‘Bohemian Rhapsody’ can’t break free from Malaysian censors

Rami Malek as rock icon Freddie Mercury in ‘Bohemian Rhapsody’. — AFP pic
Rami Malek as rock icon Freddie Mercury in ‘Bohemian Rhapsody’. — AFP pic

PETALING JAYA, Nov 12 — Malaysians are livid with censors for cutting a whopping alleged 24 minutes from Bohemian Rhapsody, a biopic on Freddie Mercury, frontman of British rock band Queen.

Among the scenes which were removed was the music video of I Want to Break Free — the band’s 1984 hit song — and the scene where Mercury explains to his fiancee, Mary Austin, that he is bisexual.

The film directed by Dexter Fletcher and Bryan Singer was given a 134-minute runtime in the United States and United Kingdom with a PG-13 rating.

Malaysians, however, were presented with an 18 rating and scenes slashed, despite the websites of cinema chains like GSC and TGV stating runtimes of 134 and 135 minutes respectively.

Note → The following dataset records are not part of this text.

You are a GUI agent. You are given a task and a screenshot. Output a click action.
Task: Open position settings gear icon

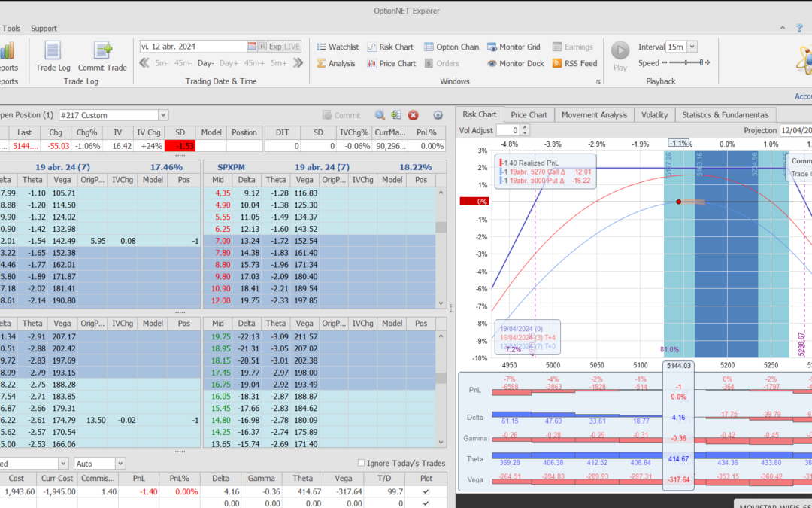tap(438, 115)
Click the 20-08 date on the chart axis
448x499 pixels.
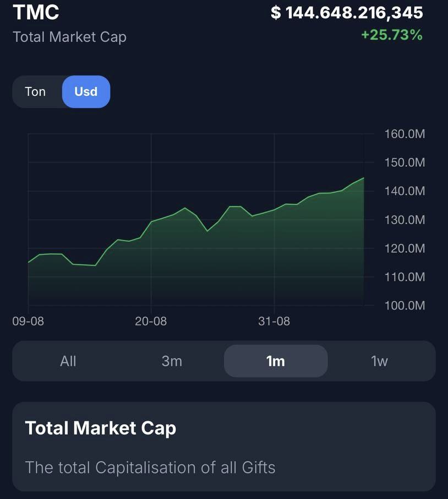[x=151, y=321]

Malaysians were quick to point out that the scenes which were trimmed by the Malaysian Film Censorship Board were largely of a homosexual nature and affected the movie’s plot.

They advised locals to catch the film elsewhere or wait for it to be available on Netflix.

The film starring Rami Malek as Freddie Mercury hit an eight-day total of US$77.265 million (RM323.39 million) at the box office worldwide as of yesterday.

The US$55 million movie also stars Lucy Boynton, Gwilym Lee, Ben Hardy, Joseph Mazzello and Aidan Gillen.

It tells the tale of the band’s meteoric rise to the top, their iconic songs and Mercury’s life.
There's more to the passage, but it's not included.